● Items
----------

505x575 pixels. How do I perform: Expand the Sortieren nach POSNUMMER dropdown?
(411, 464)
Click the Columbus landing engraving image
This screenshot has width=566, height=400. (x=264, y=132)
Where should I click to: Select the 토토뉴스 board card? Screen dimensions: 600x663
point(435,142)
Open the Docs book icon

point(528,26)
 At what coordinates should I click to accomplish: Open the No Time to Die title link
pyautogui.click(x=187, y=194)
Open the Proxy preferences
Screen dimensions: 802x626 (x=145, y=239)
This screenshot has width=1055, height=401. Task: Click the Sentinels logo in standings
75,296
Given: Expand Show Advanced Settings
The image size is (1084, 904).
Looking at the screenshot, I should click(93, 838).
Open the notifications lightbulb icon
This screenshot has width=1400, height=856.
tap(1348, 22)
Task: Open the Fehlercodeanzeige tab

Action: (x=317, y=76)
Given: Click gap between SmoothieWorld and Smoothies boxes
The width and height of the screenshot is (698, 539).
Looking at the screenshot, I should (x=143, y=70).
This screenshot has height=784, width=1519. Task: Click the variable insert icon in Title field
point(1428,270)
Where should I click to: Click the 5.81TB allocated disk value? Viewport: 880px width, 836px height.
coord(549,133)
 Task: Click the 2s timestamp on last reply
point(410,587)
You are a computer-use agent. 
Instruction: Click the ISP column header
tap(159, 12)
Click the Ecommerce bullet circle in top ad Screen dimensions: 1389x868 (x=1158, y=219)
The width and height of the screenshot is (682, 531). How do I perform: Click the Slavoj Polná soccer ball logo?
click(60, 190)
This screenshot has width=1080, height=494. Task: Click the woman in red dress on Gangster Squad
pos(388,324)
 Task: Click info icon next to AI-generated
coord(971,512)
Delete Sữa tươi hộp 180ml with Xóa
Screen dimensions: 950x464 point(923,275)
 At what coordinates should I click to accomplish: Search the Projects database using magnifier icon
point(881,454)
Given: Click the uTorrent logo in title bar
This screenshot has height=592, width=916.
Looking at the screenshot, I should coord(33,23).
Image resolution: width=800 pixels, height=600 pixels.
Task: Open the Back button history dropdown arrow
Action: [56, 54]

----------

● Task prompt
Reproduce the items word for word, starting at the line containing "Given: Click the uTorrent logo in title bar" and ending at the final line of the items.

● Solution for this problem
Given: Click the uTorrent logo in title bar
This screenshot has height=592, width=916.
Looking at the screenshot, I should coord(33,23).
Image resolution: width=800 pixels, height=600 pixels.
Task: Open the Back button history dropdown arrow
Action: [56, 54]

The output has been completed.